1. Linear Empirical Regression Models

You may have some experimental data like those shown in the figure below, taken from the data file. Access this data file and place the data into a spreadsheet, so as to produce a plot like the one shown below, but without the red and blue linear regression lines.

Ratio Vegetation Index (RVI) versus Green Leaf Area Index (GLAI) for a sample of winter wheat and spring barley.

You can see that the data are highly correlated, that they do not exactly fit a line, but that a line appears to be a reasonable representation of the data. You have thus just inspected your data. Because the data are a close fit to a line, we will use a linear regression model to estimate GLAI from the Ratio Vegetation Index (RVI) data using this experimental data to build the model.

A linear model is of the form

y= b 1 ·x+ b 0 ,

in which b0 is also called the offset or a constant shift of the dependent variable along the y-axis (Green Leaf Area Index in this case) and b1 is called the gain or a scaling between the two variables.

In this equation there are two unknowns, the gain and the offset, so we can solve this equation if we had two values for RVI and the equivalent two values for GLAI.

The concept of linear regression
The concept of linear regression.

But we have a lot more observations than this in the data file, 53 for the Spring Barley and 62 for the Winter Wheat.

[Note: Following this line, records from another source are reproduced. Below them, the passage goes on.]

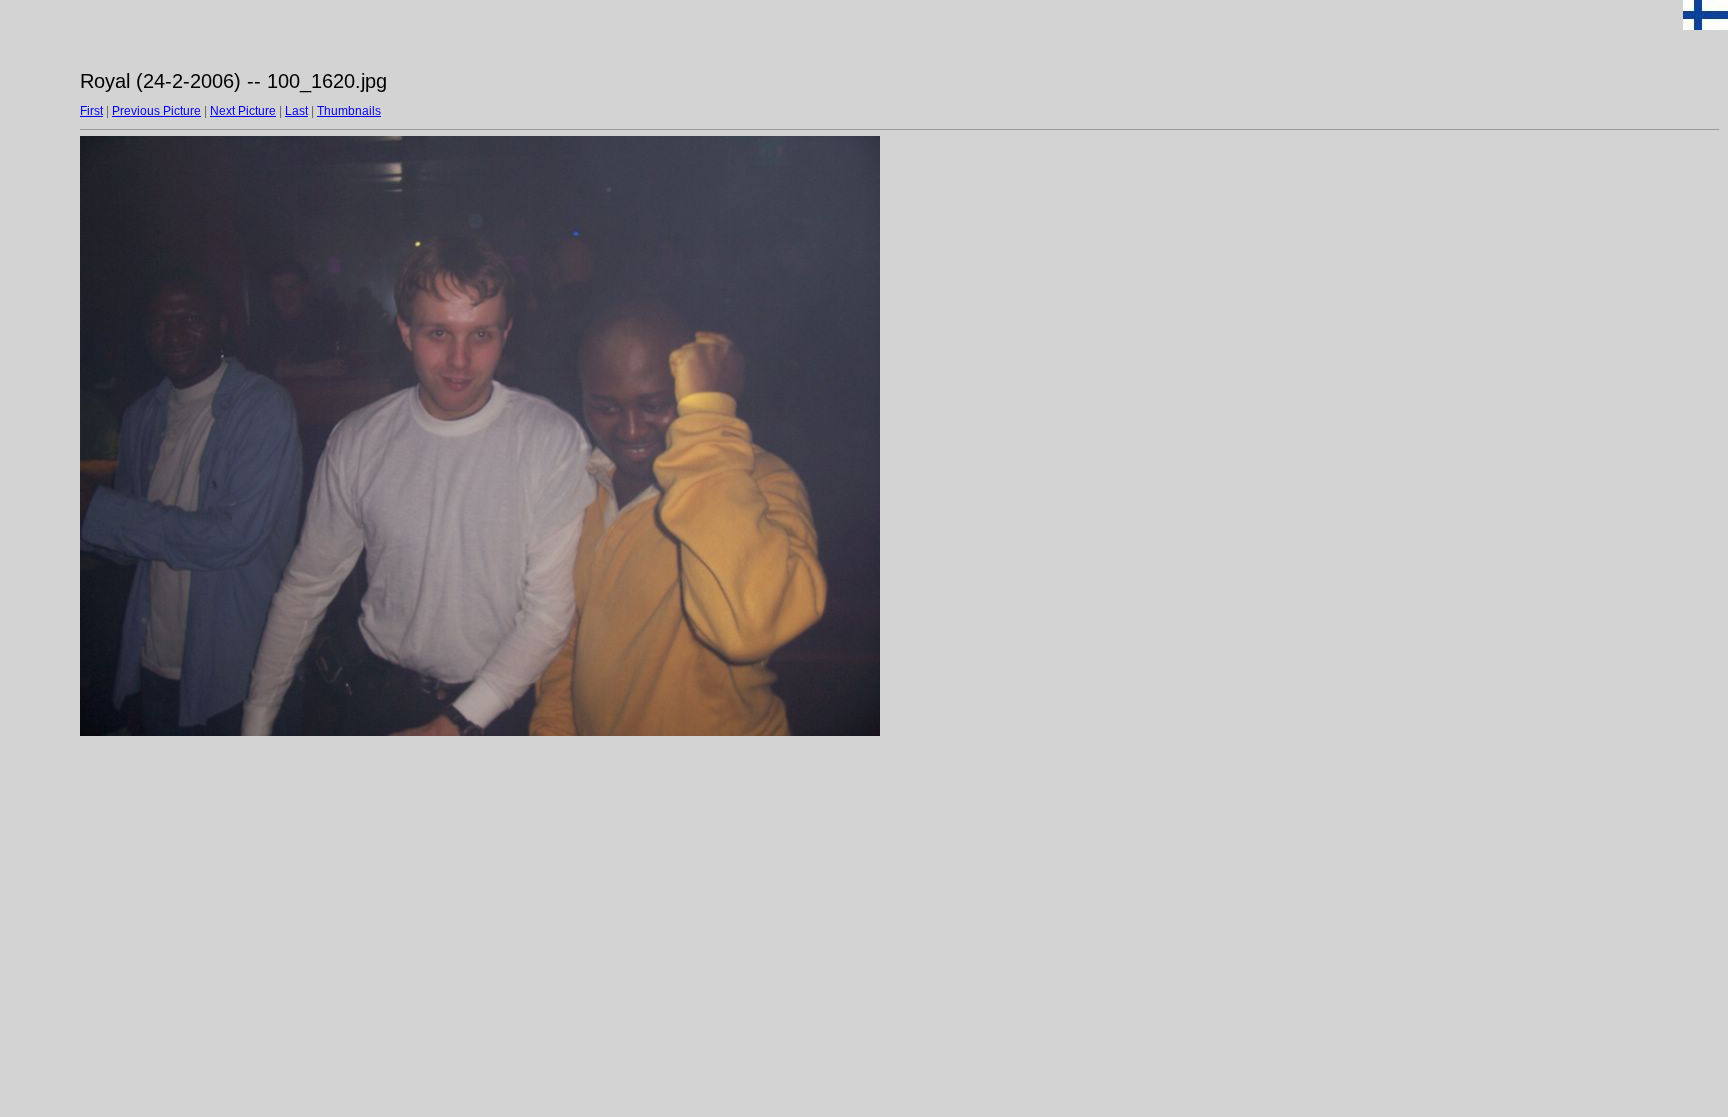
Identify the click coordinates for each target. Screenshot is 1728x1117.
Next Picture (243, 111)
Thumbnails (349, 111)
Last (296, 111)
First (91, 111)
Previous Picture (156, 111)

What is more, the data do not exactly fit the one line, so that for each observed value of the independent or x variable (RVI), the dependent or y variable (GLAI) is unlikely to lie exactly on the line, but be off the line by some small amount. This amount, in the y-direction, is called the residual, and it is given the symbol ε in the equation.

y= b 1 ·x+ b 0 +ε

We have to find a way to derive the gain and offset values for a line that is a best fit to the data in accordance with some criteria. The usual criterion is that the sum of the squares of the residuals is a minimum. This is like saying that we want to find a line that fits the data with the smallest variance in the y direction. The method that we use for this is called the Least Squares Method, and it is this method that you will meet in the next lesson.

Exercises

  1. Access the data file and enter it into a spreadsheet, giving you four columns of data, the RVI and GLAI for both Winter Wheat and Spring Barley. Plot the data for both crop types on the same plot, but with each pair of data sets a different colour.

  2. Derive the mean and variance for each column of data and compute the correlation between the two parameters for both the Winter Wheat and the Spring Barley.